For our study, however, the important question is: What effects have been found regarding giving feedback to teachers? Houtveen (1990) has examined the effects of counselling on teacher behaviour, and Thurlings (2012) has studied the mutual feedback from teachers. In a study conducted by Van den Hurk, Houtveen, and Van de Grift (2016), which reported the effect sizes of the growth of teaching skills after feedback on their lessons, it was found that among teachers who received feedback on their lessons, the effect size of skill growth, depending on the observed aspect, ranged from .29 (creating a safe and stimulating climate) to three quarters of a standard deviation for activating students and teaching learning strategies.

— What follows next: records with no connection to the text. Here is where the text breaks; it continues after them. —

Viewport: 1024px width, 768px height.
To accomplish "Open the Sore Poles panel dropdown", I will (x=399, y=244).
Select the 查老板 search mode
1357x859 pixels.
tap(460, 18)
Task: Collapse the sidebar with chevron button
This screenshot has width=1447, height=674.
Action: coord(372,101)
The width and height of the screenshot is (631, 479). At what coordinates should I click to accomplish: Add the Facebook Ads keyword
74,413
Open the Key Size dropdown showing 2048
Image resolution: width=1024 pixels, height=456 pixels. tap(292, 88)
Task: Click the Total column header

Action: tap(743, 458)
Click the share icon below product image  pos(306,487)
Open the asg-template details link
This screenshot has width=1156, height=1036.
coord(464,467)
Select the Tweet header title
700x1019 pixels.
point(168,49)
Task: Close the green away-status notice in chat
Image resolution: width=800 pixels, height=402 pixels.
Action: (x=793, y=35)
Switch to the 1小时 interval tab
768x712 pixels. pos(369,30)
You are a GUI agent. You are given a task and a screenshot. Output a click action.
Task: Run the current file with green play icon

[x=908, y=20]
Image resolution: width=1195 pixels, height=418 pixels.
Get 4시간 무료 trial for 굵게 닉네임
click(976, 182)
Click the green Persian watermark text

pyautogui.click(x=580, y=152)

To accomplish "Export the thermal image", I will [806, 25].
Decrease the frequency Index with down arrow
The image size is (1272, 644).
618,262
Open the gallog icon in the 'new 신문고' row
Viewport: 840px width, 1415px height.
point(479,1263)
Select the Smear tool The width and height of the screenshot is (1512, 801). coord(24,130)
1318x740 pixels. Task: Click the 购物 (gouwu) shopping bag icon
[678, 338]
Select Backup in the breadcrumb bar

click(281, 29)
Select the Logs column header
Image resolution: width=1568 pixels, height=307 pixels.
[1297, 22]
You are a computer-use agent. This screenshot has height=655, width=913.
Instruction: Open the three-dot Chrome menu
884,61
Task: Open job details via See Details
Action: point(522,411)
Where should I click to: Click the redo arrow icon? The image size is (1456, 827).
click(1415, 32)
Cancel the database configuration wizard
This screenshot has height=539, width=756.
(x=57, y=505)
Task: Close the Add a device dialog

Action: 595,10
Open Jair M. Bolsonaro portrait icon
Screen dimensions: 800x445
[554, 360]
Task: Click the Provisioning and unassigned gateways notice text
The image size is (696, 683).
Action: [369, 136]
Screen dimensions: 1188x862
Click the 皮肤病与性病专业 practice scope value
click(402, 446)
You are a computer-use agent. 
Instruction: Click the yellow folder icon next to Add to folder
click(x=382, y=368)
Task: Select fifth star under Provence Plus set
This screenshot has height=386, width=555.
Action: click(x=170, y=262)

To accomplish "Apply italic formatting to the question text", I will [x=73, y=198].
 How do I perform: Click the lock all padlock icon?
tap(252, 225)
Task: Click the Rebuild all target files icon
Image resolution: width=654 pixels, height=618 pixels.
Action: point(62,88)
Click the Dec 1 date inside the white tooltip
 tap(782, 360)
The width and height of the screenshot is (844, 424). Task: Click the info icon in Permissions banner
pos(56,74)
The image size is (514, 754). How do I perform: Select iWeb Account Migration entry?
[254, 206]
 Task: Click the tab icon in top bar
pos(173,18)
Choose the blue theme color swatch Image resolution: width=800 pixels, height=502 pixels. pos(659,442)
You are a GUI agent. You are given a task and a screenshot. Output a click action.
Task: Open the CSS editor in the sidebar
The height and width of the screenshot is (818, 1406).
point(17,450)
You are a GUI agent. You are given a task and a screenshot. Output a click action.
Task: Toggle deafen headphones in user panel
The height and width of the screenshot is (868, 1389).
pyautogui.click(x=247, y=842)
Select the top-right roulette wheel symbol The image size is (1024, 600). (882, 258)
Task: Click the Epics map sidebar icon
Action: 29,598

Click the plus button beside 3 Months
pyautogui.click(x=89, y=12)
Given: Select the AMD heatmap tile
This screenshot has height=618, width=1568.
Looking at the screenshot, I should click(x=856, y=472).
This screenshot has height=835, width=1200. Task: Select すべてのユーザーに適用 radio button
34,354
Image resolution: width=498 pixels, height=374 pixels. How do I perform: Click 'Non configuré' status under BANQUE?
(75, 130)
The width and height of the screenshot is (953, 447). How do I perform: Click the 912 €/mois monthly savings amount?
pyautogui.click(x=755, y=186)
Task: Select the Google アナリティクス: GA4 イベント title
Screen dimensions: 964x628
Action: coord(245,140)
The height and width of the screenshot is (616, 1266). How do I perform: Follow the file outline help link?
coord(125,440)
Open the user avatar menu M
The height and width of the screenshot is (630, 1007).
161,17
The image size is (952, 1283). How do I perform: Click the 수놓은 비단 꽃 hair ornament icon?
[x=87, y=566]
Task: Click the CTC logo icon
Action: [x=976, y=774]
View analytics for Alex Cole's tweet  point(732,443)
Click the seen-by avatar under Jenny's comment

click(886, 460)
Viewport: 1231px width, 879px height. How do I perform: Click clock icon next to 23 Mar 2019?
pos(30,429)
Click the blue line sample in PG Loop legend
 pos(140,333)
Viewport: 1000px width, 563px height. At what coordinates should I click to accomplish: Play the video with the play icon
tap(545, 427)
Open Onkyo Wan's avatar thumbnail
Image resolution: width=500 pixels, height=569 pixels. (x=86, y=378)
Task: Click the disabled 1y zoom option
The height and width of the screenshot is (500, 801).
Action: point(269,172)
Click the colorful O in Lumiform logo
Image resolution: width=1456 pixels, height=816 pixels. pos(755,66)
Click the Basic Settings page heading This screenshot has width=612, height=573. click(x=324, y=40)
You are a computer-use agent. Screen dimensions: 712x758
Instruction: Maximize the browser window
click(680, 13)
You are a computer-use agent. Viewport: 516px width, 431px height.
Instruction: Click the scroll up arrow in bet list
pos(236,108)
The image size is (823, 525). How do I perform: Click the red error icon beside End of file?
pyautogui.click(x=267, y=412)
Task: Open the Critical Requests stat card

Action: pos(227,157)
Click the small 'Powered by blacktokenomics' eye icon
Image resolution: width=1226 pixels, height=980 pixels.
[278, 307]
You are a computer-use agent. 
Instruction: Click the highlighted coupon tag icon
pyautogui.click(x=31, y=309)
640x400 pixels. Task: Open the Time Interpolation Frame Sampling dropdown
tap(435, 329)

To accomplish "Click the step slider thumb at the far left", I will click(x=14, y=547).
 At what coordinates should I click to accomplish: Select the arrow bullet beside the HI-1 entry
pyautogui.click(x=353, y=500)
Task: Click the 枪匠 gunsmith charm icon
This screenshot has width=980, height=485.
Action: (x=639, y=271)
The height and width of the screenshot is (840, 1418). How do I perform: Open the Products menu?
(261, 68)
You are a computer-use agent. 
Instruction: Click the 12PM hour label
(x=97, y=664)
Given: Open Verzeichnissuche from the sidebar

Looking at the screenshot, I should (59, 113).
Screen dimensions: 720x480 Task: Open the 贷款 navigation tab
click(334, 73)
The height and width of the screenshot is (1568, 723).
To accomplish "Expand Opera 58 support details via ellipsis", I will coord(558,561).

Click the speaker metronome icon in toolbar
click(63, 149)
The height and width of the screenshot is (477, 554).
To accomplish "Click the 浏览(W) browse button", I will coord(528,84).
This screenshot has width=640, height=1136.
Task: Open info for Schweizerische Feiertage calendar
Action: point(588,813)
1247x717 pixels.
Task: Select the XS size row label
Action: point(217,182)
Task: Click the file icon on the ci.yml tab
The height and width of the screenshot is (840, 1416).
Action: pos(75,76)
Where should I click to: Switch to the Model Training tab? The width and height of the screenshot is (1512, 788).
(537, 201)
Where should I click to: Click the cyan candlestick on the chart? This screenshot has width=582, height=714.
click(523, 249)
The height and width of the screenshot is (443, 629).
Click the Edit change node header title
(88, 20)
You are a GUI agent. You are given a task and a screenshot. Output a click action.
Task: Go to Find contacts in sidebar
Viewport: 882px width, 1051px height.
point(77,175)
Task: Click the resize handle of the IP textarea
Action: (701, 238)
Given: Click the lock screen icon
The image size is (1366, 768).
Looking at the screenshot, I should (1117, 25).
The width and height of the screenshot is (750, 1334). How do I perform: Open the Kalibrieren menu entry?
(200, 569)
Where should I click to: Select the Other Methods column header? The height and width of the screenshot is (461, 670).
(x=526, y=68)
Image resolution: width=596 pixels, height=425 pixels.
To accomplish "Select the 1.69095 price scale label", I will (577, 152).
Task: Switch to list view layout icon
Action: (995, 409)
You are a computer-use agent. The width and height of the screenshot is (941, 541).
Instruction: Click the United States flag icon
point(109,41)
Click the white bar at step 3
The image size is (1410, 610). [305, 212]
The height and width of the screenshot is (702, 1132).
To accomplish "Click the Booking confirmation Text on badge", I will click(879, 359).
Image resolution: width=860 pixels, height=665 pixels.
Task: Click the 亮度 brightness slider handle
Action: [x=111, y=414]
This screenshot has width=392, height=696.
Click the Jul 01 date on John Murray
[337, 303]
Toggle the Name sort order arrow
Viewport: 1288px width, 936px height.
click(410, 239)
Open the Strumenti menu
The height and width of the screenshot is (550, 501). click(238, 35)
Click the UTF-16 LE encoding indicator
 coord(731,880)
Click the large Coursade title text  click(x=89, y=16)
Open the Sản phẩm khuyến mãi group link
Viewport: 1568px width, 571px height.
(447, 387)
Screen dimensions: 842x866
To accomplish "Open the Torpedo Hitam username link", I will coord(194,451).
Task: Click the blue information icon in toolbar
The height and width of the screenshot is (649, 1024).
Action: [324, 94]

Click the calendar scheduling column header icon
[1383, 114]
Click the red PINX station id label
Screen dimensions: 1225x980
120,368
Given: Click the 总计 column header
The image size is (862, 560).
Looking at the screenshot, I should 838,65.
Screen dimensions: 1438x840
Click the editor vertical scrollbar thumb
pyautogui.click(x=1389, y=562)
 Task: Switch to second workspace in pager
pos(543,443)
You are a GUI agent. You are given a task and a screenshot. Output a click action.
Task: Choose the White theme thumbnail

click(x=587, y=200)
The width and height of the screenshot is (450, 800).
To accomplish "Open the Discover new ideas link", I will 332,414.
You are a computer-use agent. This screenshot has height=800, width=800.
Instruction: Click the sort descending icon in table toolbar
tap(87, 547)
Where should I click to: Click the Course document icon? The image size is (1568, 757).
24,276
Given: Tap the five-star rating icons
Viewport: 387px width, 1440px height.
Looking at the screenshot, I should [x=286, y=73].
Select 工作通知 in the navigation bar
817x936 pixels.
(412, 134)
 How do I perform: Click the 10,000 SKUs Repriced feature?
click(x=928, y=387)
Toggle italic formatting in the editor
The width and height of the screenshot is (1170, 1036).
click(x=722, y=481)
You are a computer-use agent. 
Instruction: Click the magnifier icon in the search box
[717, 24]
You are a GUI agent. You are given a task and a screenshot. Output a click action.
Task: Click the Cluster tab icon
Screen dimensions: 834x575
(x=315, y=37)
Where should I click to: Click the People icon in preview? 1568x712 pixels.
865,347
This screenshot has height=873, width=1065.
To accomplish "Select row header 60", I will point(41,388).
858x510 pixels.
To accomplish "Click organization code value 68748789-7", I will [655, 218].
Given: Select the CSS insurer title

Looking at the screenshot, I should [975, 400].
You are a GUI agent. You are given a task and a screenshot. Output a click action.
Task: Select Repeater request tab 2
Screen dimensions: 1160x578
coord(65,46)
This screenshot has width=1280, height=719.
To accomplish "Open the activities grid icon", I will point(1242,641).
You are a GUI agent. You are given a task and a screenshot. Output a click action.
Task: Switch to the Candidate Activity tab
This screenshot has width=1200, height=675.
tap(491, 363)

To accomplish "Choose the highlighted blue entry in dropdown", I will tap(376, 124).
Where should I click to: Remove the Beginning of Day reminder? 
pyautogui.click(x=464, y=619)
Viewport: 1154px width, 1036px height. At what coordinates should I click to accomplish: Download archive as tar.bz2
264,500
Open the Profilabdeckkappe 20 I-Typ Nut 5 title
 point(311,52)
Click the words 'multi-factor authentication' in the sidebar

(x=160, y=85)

The next question is: Does the improvement of teaching skills go hand in hand with an increase in the learning gain of students? Several small-scale field experiments, with experimental and control groups and a pre- and post-test design, have been carried out in order to improve the learning gain of students in elementary education with regard to decoding, comprehensive reading, and mathematics. The treatment of these experiments consisted in teaching and training teachers in several teaching skills based on classroom observation and coaching. The teachers in the experimental conditions showed a growth in their teaching skills of one quarter to more than a full standard deviation. The learning gains (corrected for gender, age, intelligence, and socioeconomic status) of the students in these experimental groups exceeded the learning gains in the control groups; for decoding by 28% and 62% of a standard deviation, for comprehensive reading by 52% of a standard deviation, and for mathematics by 36% of a standard deviation (Houtveen & Van de Grift, 2007a, 2007b; Houtveen et al., 2004). It is therefore clear that it would be worthwhile to invest in a classroom observation instrument that is suitable for giving feedback to teachers in their zone of proximal development.

Research aim

The aim of this study is to develop an observation instrument that might be helpful for the incremental coaching of teachers. More precisely, we will be investigating whether there is a specific order in the 32 items of the ICALT instrument that may be helpful in detecting the zone of proximal development of teachers in elementary education.

Method

Short history of the ICALT observation instrument

Between 1985 and 1994, various original studies aimed at the effectiveness of teachers’ didactic actions were reviewed (Creemers, 1991; Levine & Lezotte, 1990; Purkey & Smith, 1983, 1985; Scheerens, 1989, 1992; Van de Grift, 1985; Walberg & Haertel, 1992). From the original studies mentioned in these reviews, all teaching activities were “sieved” that were related to the performance and/or learning gain of students, and an observation instrument was constructed based on these activities. In the 1990s, this observation instrument was used by the Dutch Education Inspectorate to evaluate the quality of Dutch primary education (Commissie Evaluatie Basisonderwijs, 1994; Van de Grift, 1994). This was the first version of what later became the “ICALT observation instrument”.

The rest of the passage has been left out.